- _Work request_
Write out every line below that contains "retirement".

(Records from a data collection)
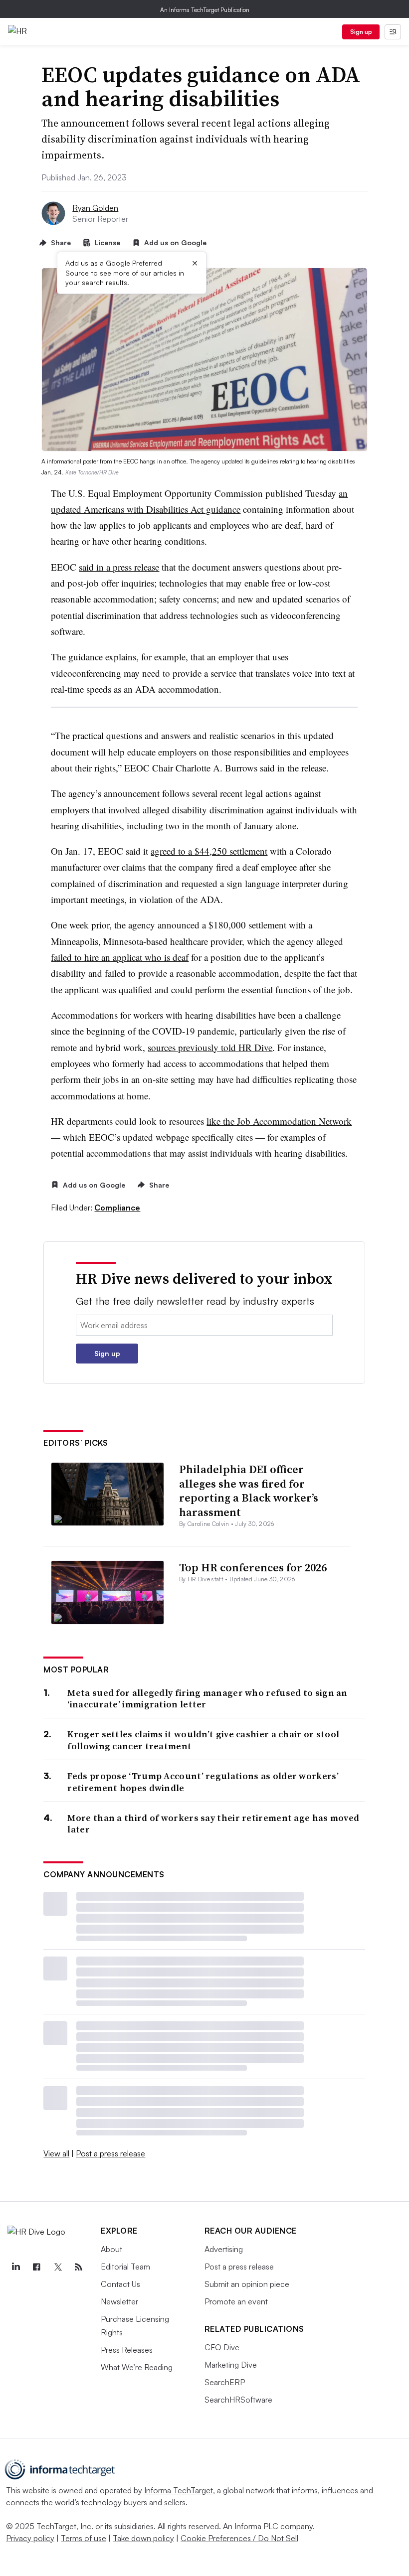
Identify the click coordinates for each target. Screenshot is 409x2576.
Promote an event (236, 2301)
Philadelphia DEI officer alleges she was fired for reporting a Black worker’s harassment (248, 1490)
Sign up (361, 31)
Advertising (223, 2249)
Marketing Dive (230, 2365)
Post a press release (110, 2153)
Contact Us (120, 2284)
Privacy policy (30, 2538)
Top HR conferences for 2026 (253, 1567)
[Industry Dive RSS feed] (78, 2267)
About (111, 2249)
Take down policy (143, 2538)
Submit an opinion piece (246, 2284)
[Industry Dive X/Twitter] (57, 2267)
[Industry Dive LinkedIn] (15, 2267)
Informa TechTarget (178, 2490)
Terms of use (83, 2538)
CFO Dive (221, 2347)
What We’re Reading (137, 2367)
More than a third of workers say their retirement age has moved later (213, 1823)
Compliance (117, 1207)
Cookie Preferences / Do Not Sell (239, 2538)
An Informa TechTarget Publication (204, 9)
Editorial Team (125, 2267)
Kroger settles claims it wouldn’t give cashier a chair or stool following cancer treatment (203, 1740)
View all (56, 2153)
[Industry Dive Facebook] (36, 2267)
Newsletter (119, 2301)
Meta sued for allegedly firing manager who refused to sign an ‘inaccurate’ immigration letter (207, 1698)
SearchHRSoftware (238, 2400)
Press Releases (127, 2350)
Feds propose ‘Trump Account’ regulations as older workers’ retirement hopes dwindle (202, 1782)
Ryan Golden (95, 208)
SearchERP (224, 2382)
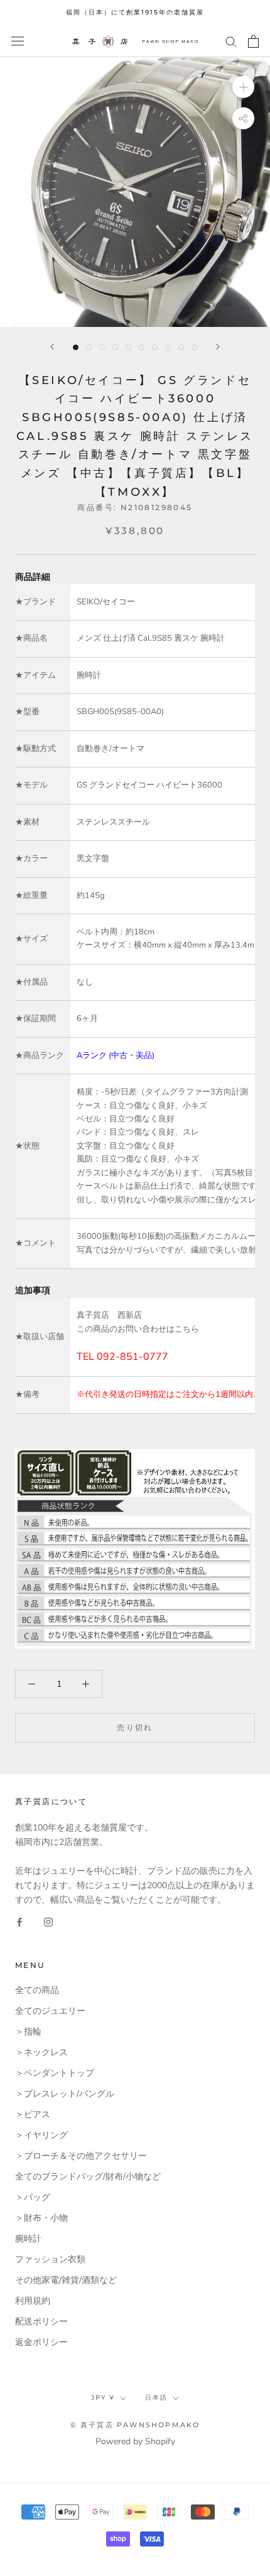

- _Response area_
More than a third of workers say their retirement age has moved later (213, 1823)
Feds propose ‘Trump Account’ regulations as older workers’ retirement hopes dwindle (202, 1782)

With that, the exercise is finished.